<<<<

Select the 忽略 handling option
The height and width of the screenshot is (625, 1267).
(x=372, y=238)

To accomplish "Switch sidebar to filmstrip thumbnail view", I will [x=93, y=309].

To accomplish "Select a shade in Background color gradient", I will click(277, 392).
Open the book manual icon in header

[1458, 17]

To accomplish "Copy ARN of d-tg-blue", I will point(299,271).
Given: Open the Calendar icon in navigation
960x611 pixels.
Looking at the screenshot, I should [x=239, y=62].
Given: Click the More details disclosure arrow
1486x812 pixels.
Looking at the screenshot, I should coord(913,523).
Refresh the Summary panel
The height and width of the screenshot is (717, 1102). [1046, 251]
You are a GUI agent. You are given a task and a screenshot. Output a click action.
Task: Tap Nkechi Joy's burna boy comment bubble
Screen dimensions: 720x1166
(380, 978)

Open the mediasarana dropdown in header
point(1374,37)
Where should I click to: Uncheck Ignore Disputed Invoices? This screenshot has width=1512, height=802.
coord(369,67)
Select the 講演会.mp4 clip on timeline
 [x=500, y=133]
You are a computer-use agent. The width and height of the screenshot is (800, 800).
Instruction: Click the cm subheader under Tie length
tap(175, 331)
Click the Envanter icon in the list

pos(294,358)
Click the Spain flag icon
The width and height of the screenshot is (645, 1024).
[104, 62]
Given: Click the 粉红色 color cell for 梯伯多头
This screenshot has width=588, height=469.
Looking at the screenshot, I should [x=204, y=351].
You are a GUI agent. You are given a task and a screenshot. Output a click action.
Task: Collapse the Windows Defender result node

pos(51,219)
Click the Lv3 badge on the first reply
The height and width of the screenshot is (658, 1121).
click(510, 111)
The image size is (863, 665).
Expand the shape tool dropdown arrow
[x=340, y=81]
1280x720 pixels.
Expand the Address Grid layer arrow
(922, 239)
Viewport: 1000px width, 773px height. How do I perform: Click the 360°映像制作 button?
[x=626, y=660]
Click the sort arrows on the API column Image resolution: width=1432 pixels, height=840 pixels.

>>>>

> _Assigned task_
All of the entries above are to be written out again exactly.

> _Response below_
Select the 忽略 handling option
The height and width of the screenshot is (625, 1267).
(x=372, y=238)

To accomplish "Switch sidebar to filmstrip thumbnail view", I will [x=93, y=309].

To accomplish "Select a shade in Background color gradient", I will click(277, 392).
Open the book manual icon in header

[1458, 17]

To accomplish "Copy ARN of d-tg-blue", I will point(299,271).
Given: Open the Calendar icon in navigation
960x611 pixels.
Looking at the screenshot, I should [x=239, y=62].
Given: Click the More details disclosure arrow
1486x812 pixels.
Looking at the screenshot, I should coord(913,523).
Refresh the Summary panel
The height and width of the screenshot is (717, 1102). [1046, 251]
You are a GUI agent. You are given a task and a screenshot. Output a click action.
Task: Tap Nkechi Joy's burna boy comment bubble
Screen dimensions: 720x1166
(380, 978)

Open the mediasarana dropdown in header
point(1374,37)
Where should I click to: Uncheck Ignore Disputed Invoices? This screenshot has width=1512, height=802.
coord(369,67)
Select the 講演会.mp4 clip on timeline
 [x=500, y=133]
You are a computer-use agent. The width and height of the screenshot is (800, 800).
Instruction: Click the cm subheader under Tie length
tap(175, 331)
Click the Envanter icon in the list

pos(294,358)
Click the Spain flag icon
The width and height of the screenshot is (645, 1024).
[104, 62]
Given: Click the 粉红色 color cell for 梯伯多头
This screenshot has width=588, height=469.
Looking at the screenshot, I should [x=204, y=351].
You are a GUI agent. You are given a task and a screenshot. Output a click action.
Task: Collapse the Windows Defender result node

pos(51,219)
Click the Lv3 badge on the first reply
The height and width of the screenshot is (658, 1121).
click(510, 111)
The image size is (863, 665).
Expand the shape tool dropdown arrow
[x=340, y=81]
1280x720 pixels.
Expand the Address Grid layer arrow
(922, 239)
Viewport: 1000px width, 773px height. How do I perform: Click the 360°映像制作 button?
[x=626, y=660]
Click the sort arrows on the API column Image resolution: width=1432 pixels, height=840 pixels.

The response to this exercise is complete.